No one has greater love than this, that someone would lay down his life for his friends. (John 15:13 HCSB)
First celebrated on May 30, 1868, Memorial Day has changed dramatically in its appearance over the past 144 years. Originally set aside as a date following the Civil War on which each side could remember their fallen it was changed again following World War I as national day to remember all of our nation’s fallen and a day on which all of the graves of those who died supporting freedom would be cared for.
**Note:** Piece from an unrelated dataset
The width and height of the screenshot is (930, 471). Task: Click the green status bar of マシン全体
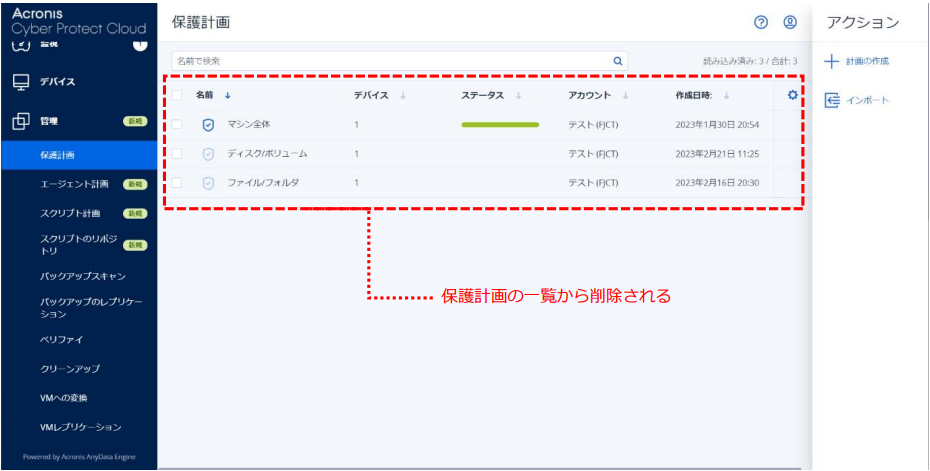point(500,125)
Traditionally celebrated on May 30 since its initial proclamation, Congress decided in 1971 to move the observance of Memorial Day to the last Monday in May so as to insure everyone got a three-day weekend. And therein lies what may be the biggest downfall of Memorial Day. Don’t get me wrong, I love a three-day weekend but what used to a single day set aside to for the singular purpose of remembering sacrifice has instead become an excuse for an extra long weekend of parties, cookouts, trips to the beach, and yard work. I am thankful for the 1200 or so soldiers of the 3rd U.S. Infantry, the “Old Guard” who place small flags at the graves of the more than 260,000 men and women buried at Arlington National Cemetery and spend their holiday weekend, Thursday through Monday, patrolling the grounds 24-hours a day to make sure each of those flags remain upright. I am thankful too for the Boy and Girl Scouts who each year spend their holiday weekends tending the graves of veterans at national cemeteries around this nation. Were it not for these soldiers and scouts, and of course those friends and family members who have been personally touched by death’s sting, many of the those who died for freedom and are buried in our U.S. soil would be forgotten on account of this three day weekend that was originally set aside to make sure we didn’t. Neither should we forget those who have served and death has spared but who have still given so much of themselves for our freedoms. There truly is no greater love.
Just as many of you would not think twice about letting Christmas pass without reading the Christmas story from scripture and sharing with your children the true meaning of holiday, and the same of Easter, I challenge you also to take time today to share with your children and reflect on the true meaning of Memorial Day. Don’t let the American flag you hang outside your home mean nothing more than of the Christmas tree you put in your living room. Celebrate your freedom today, but also remember the fallen. At 3pm today, stop along with the rest of the nation for the National Moment of Remembrance; “To voluntarily and informally observe in their own way a Moment of remembrance and respect, pausing from whatever they are doing for a moment of silence or listening to ‘Taps.” How I wish more Americans truly knew or understood the heart wrenching emotion felt during the playing of Taps that comes only with knowing personally the sacrifice which it represents.
With everything else you have planned this weekend, please don’t forget today is Memorial Day.